[WORK TO COMPLETE]
Look in the material below for the line holding "2025年4月 (916, 1549)". Set it down exactly, with each later line up to and including the line holding "プライバシーポリシー (161, 2177)".

[SUPPLIED MATERIAL]
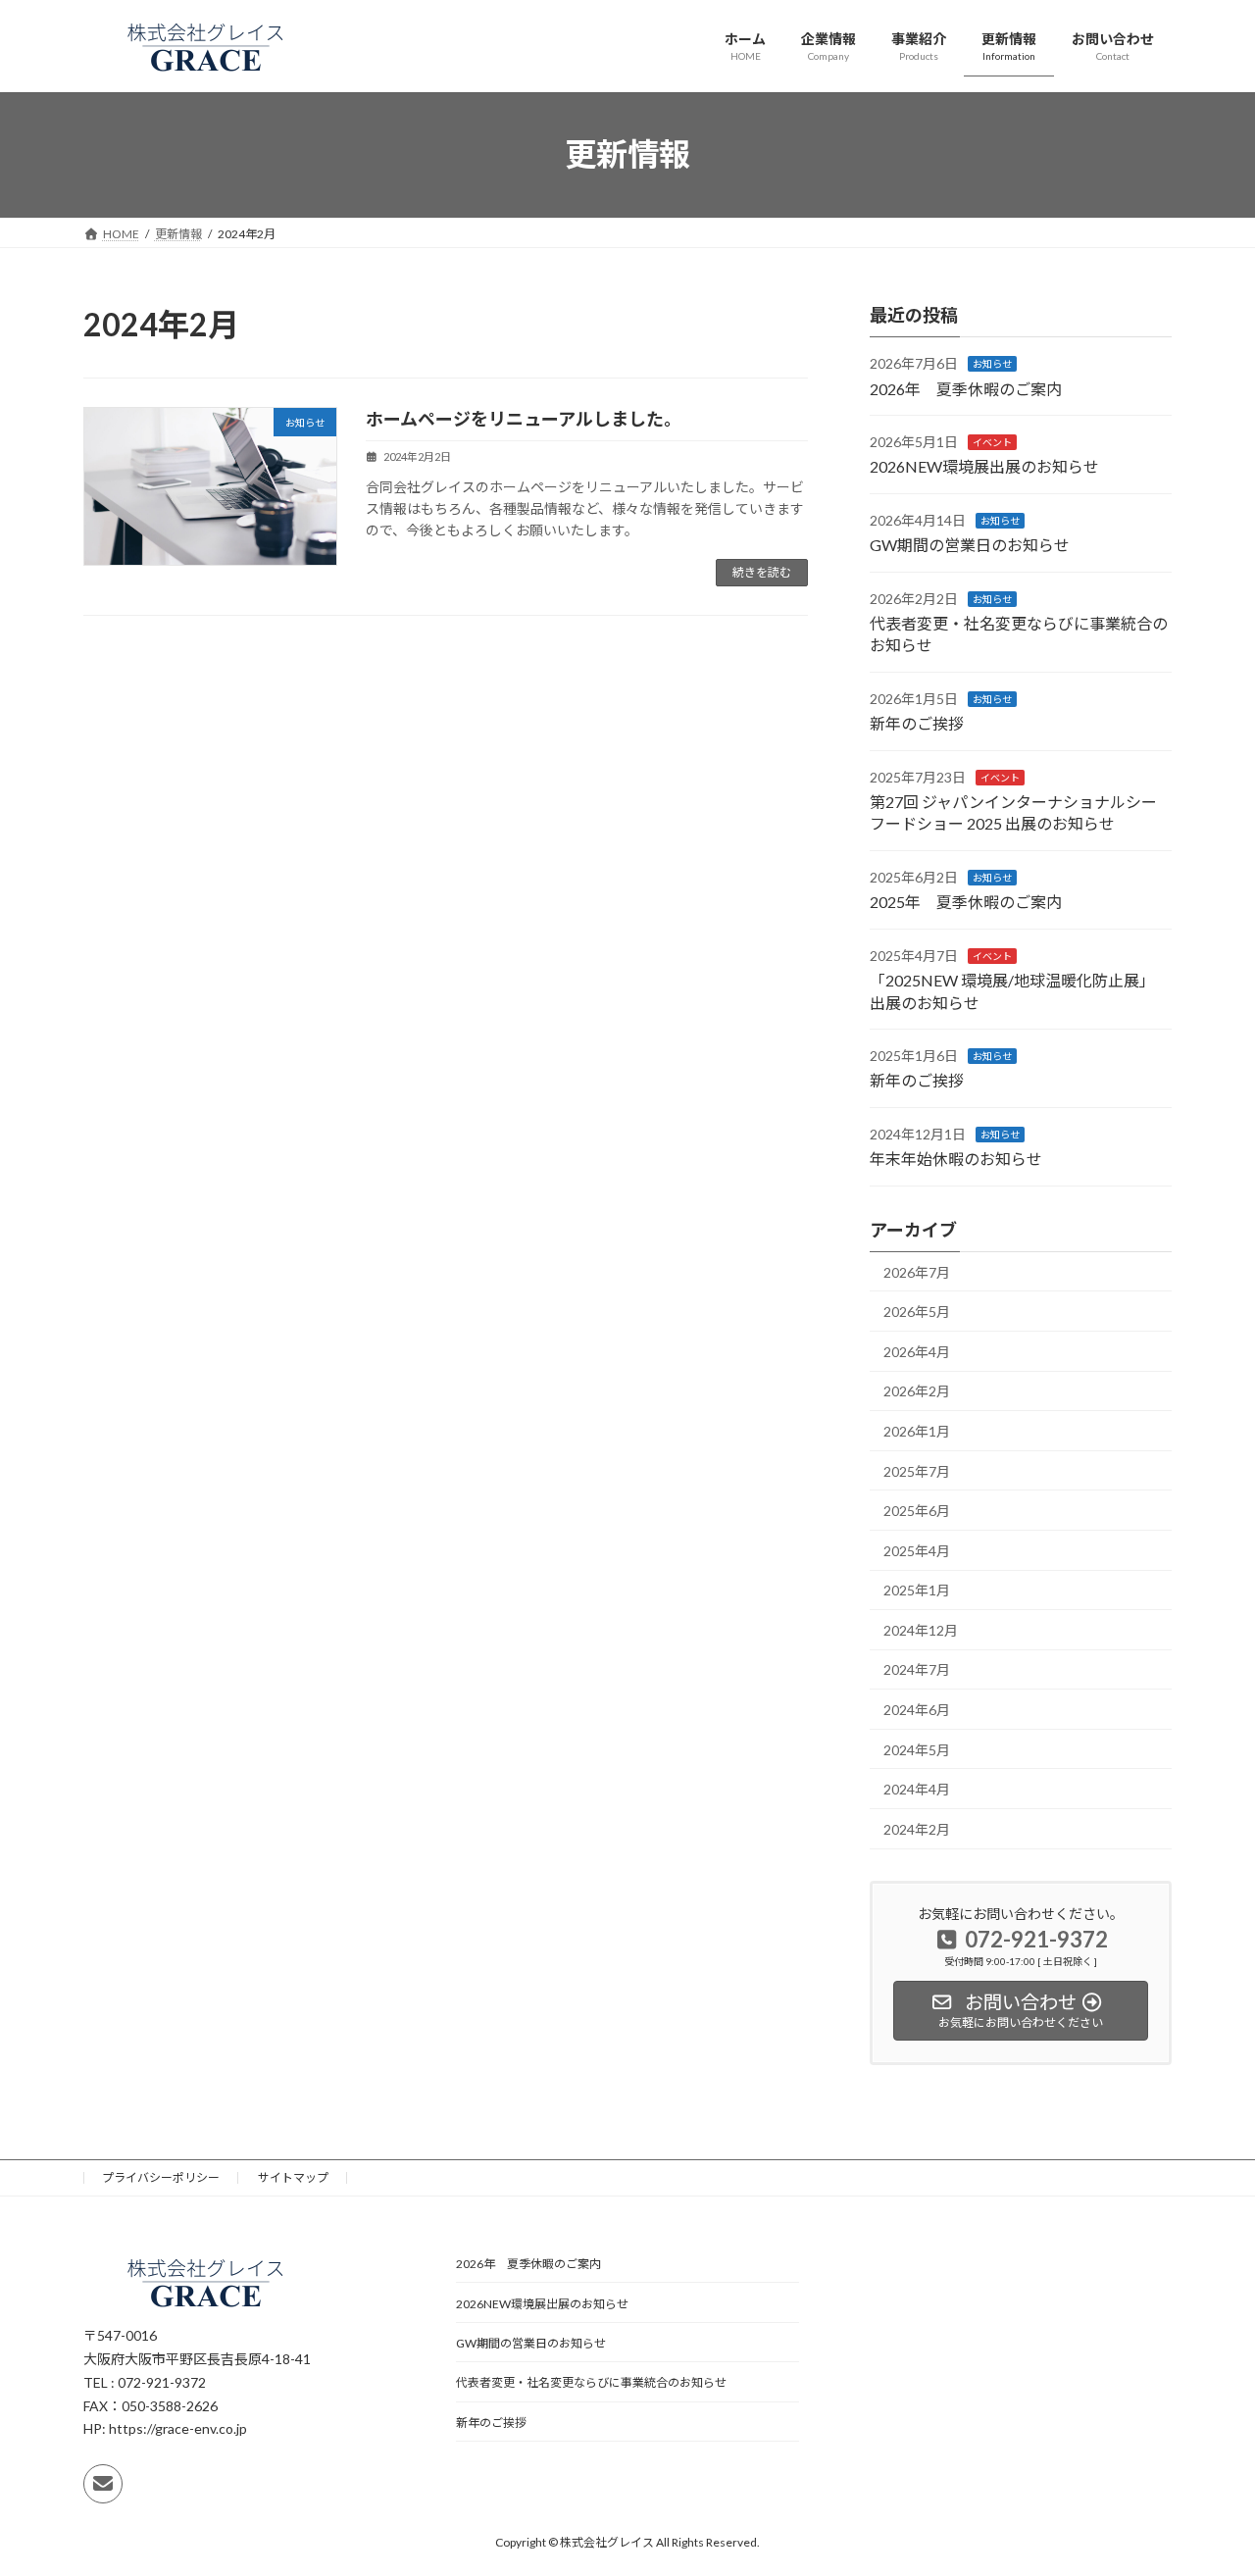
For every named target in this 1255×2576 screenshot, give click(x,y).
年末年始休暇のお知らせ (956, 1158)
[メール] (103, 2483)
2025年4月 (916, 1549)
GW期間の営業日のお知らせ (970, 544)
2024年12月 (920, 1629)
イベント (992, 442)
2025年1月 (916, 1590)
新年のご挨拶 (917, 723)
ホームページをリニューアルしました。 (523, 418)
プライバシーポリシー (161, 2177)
---
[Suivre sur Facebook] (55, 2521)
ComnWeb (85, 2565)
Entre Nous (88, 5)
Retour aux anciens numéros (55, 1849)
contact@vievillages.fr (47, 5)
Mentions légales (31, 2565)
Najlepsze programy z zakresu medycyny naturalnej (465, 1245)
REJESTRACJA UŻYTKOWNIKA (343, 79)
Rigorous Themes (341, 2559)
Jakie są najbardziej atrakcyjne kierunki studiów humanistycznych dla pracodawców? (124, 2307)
--
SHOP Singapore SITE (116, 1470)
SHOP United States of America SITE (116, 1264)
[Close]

[EXERCISE RESULT]
2025年4月 (916, 1549)
GW期間の営業日のお知らせ (970, 544)
2024年12月 (920, 1629)
イベント (992, 442)
2025年1月 (916, 1590)
新年のご挨拶 (917, 723)
ホームページをリニューアルしました。 (523, 418)
プライバシーポリシー (161, 2177)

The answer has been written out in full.